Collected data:
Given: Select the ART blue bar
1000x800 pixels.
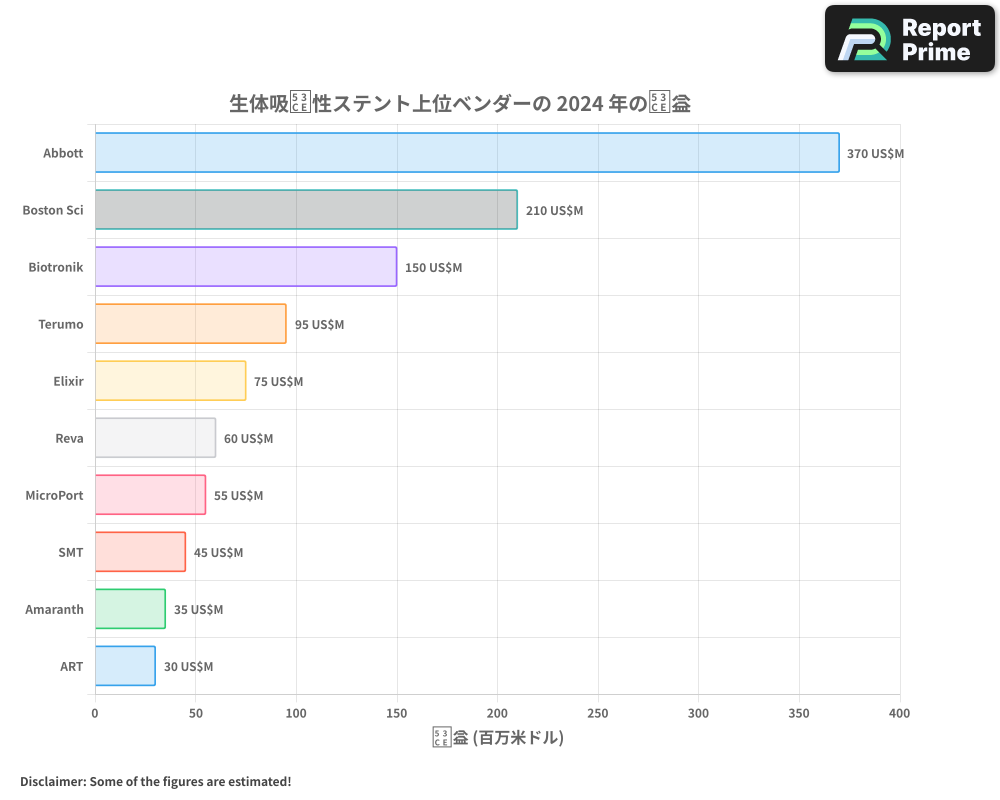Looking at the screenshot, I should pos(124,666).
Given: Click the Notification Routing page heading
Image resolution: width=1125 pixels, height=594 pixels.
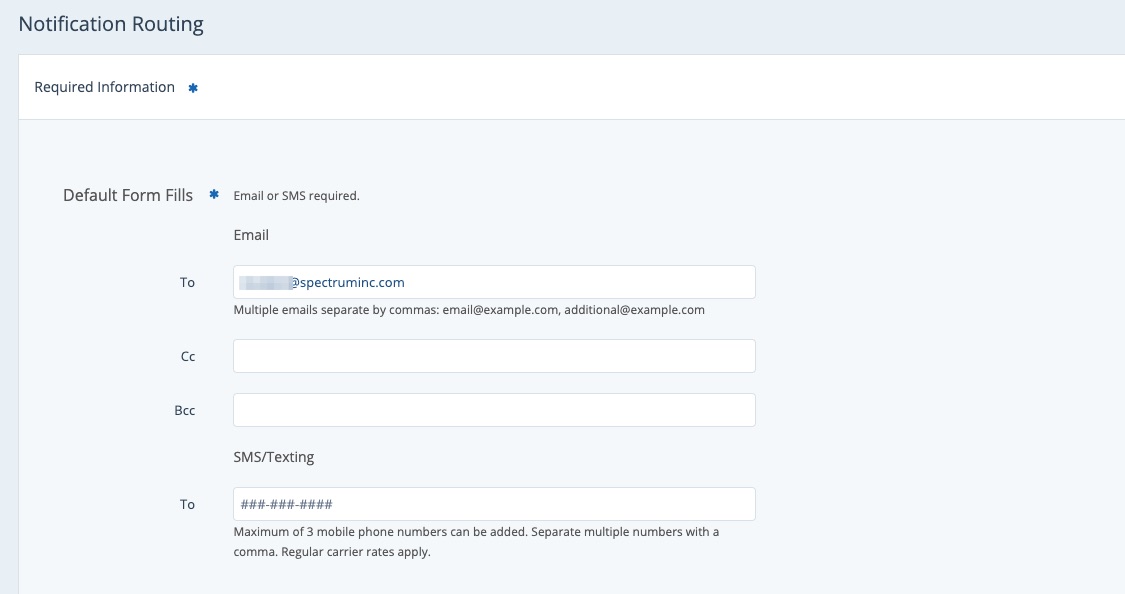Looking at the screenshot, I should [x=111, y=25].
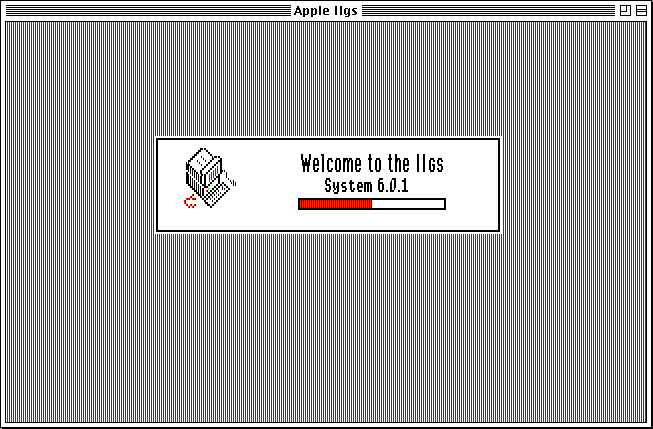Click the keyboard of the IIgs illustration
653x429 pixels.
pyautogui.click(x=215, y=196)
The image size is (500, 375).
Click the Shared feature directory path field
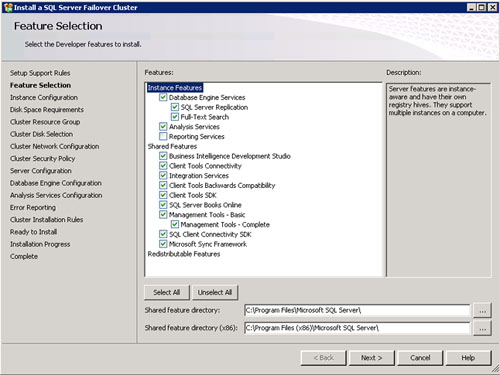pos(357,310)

WHAT THE EXERCISE ASKS
What is needed is an exact printout of every record above, with the pictures left out.

OUTPUT OF THE EXERCISE
Given: Select the ART blue bar
1000x800 pixels.
Looking at the screenshot, I should pos(124,666).
Given: Click the Notification Routing page heading
Image resolution: width=1125 pixels, height=594 pixels.
Looking at the screenshot, I should [x=111, y=25].
Click the keyboard of the IIgs illustration
653x429 pixels.
pyautogui.click(x=215, y=196)
The image size is (500, 375).
Click the Shared feature directory path field
pos(357,310)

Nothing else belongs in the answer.